In England, the writer if the "Pathogen" virus is found
by Scotland Yard and sentenced to 18 months in jail. This is the
first prosecution.
1995
The "Concept" macro virus appears. Written in Microsoft's
WordBasic it can run on PCs and Macs running Microsoft Word. Being
so easy to write, macro viruses become extensively widespread.
1998
Currently harmless and yet to be found in the wild, StrangeBrew
is the first virus to infect Java files. The virus modifies CLASS
files to contain a copy of itself within the middle of the file's
code and to begin execution from the virus section.
1999
The Melissa virus, W97M/Melissa, executes a macro in a document
attached to an email, which forwards the document to 50 people in
the user's Outlook address book. The virus also infects other Word
documents and subsequently mails them out as attachments.
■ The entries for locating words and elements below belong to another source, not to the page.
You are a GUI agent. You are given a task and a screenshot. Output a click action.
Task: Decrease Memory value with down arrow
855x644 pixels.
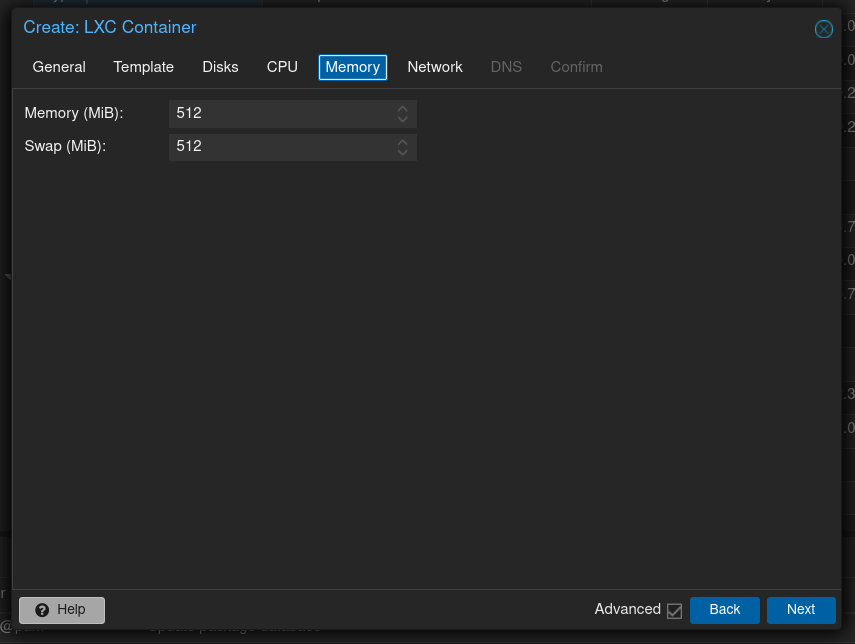[x=402, y=119]
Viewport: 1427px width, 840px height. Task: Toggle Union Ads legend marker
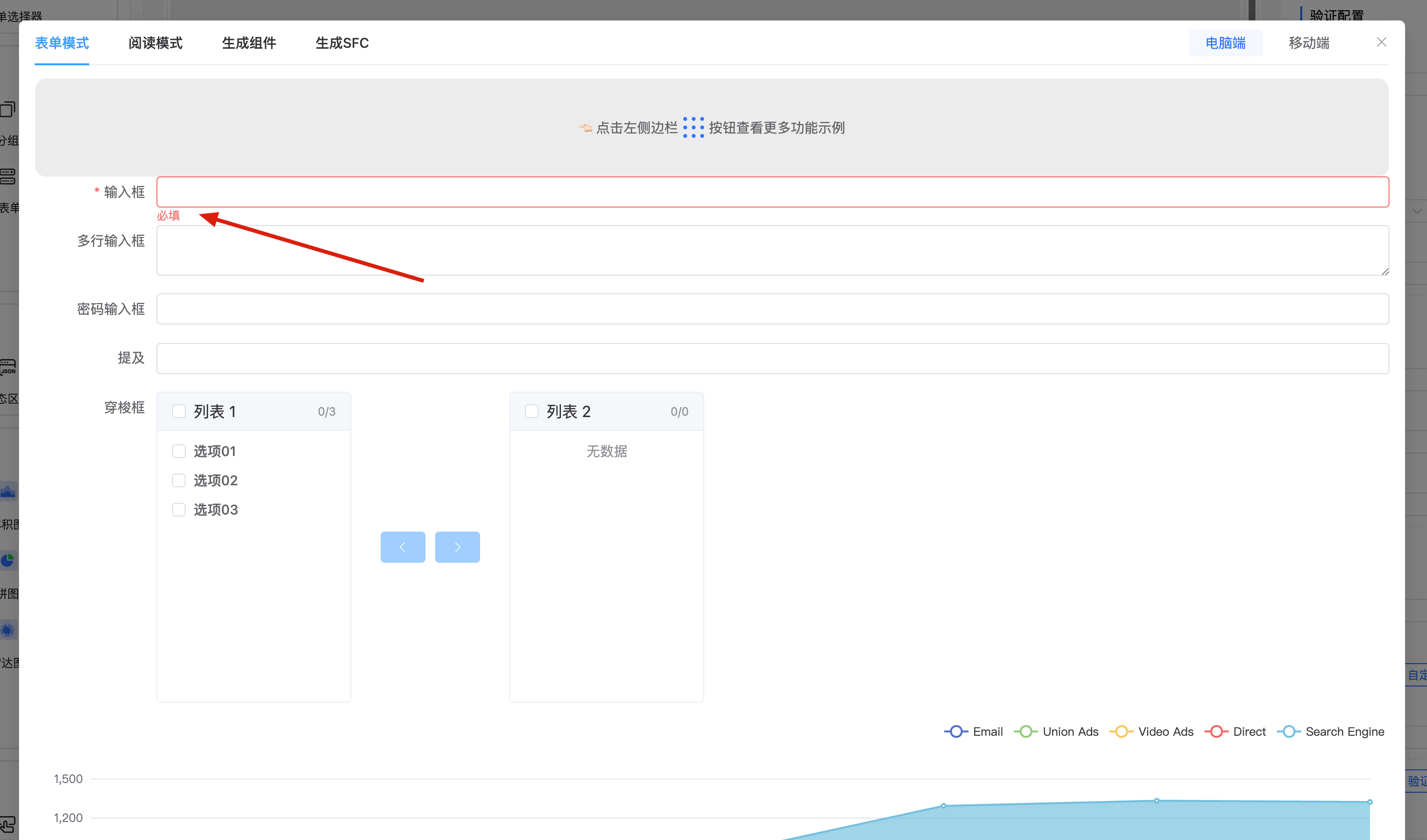(x=1025, y=731)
Melissa
spread faster than any other previous virus and infected hundreds
of thousands of PCs.
The "Chernobyl" virus hit in April making
the hard drvie inaccessible causing wide spread damage.
Tristate is the first multi-program macro virus;
it infects Word, Excel, and PowerPoint files.
Bubbleboy is the first worm that would activate
when a user simply opened and E-mail message in Microsoft Outlook
(or previewed the message in Outlook Express). No attachment is
necessary. Bubbleboy was the proof of concept; Kak spread widely
using this technique.
2000
The "Love Bug", also known as the "ILoveYou"
and "LoveLetter" virus, sends itself out via Outlook,
much like Melissa. From the Phillipines, the virus comes as a VBS
attachment and deletes files, including MP3, MP2, and JPG. It also
sends usernames and passwords to the virus' author. "LoveLetter"
spread over the US and Europe in 6 hours and infected 2.5 million
PCs causing an estimated $8.7 billion in damage.
"W97M.Resume.A", a new variation of
the "Melissa" virus, is determined to be in the wild.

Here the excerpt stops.